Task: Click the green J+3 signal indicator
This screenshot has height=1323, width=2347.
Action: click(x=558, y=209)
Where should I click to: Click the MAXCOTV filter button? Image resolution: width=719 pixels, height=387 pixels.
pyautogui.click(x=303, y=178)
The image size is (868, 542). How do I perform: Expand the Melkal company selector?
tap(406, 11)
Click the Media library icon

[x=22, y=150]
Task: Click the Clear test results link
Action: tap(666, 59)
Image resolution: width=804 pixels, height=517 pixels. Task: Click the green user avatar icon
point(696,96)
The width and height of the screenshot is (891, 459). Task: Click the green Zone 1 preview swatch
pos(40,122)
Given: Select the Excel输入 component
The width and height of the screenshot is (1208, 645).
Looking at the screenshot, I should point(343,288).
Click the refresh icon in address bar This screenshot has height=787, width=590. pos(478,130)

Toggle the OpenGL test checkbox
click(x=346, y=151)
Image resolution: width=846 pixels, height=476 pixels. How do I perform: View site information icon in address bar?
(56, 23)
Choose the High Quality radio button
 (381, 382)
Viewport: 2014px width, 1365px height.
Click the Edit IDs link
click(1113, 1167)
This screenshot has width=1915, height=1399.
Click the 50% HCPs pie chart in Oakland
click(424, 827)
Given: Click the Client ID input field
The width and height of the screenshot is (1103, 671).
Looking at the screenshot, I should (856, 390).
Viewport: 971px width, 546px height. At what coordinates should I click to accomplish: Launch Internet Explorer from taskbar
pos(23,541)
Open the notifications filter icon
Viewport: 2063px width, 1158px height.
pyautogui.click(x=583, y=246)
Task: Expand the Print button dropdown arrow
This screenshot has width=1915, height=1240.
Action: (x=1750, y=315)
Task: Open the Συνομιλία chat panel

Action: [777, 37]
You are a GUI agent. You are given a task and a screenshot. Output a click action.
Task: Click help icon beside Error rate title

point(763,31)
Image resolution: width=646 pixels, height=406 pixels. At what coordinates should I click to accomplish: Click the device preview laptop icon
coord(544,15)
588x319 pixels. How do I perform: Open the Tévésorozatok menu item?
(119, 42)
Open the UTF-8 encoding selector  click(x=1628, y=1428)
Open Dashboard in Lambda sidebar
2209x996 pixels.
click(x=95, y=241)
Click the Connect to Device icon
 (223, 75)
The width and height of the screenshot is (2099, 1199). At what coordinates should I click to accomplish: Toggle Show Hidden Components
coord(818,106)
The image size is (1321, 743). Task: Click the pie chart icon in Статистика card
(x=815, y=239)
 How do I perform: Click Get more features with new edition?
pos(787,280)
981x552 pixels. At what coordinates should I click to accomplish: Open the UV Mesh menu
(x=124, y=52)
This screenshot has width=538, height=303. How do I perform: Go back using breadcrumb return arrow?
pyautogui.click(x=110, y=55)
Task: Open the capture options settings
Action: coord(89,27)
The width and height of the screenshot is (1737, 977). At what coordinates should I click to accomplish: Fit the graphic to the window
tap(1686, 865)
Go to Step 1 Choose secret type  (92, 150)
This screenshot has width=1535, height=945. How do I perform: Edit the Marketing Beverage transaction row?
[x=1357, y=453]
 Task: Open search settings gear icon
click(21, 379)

☆ ☆ ☆ ☆

> _Exercise description_: Extract, exactly, the lines above that begin at the line containing "Task: Expand the Print button dropdown arrow" and end at the final line of the records; add no other text.

> _Task solution_:
Task: Expand the Print button dropdown arrow
This screenshot has width=1915, height=1240.
Action: (x=1750, y=315)
Task: Open the Συνομιλία chat panel

Action: [777, 37]
You are a GUI agent. You are given a task and a screenshot. Output a click action.
Task: Click help icon beside Error rate title

point(763,31)
Image resolution: width=646 pixels, height=406 pixels. At what coordinates should I click to accomplish: Click the device preview laptop icon
coord(544,15)
588x319 pixels. How do I perform: Open the Tévésorozatok menu item?
(119, 42)
Open the UTF-8 encoding selector  click(x=1628, y=1428)
Open Dashboard in Lambda sidebar
2209x996 pixels.
click(x=95, y=241)
Click the Connect to Device icon
 (223, 75)
The width and height of the screenshot is (2099, 1199). At what coordinates should I click to accomplish: Toggle Show Hidden Components
coord(818,106)
The image size is (1321, 743). Task: Click the pie chart icon in Статистика card
(x=815, y=239)
 How do I perform: Click Get more features with new edition?
pos(787,280)
981x552 pixels. At what coordinates should I click to accomplish: Open the UV Mesh menu
(x=124, y=52)
This screenshot has width=538, height=303. How do I perform: Go back using breadcrumb return arrow?
pyautogui.click(x=110, y=55)
Task: Open the capture options settings
Action: coord(89,27)
The width and height of the screenshot is (1737, 977). At what coordinates should I click to accomplish: Fit the graphic to the window
tap(1686, 865)
Go to Step 1 Choose secret type  (92, 150)
This screenshot has width=1535, height=945. How do I perform: Edit the Marketing Beverage transaction row?
[x=1357, y=453]
 Task: Open search settings gear icon
click(21, 379)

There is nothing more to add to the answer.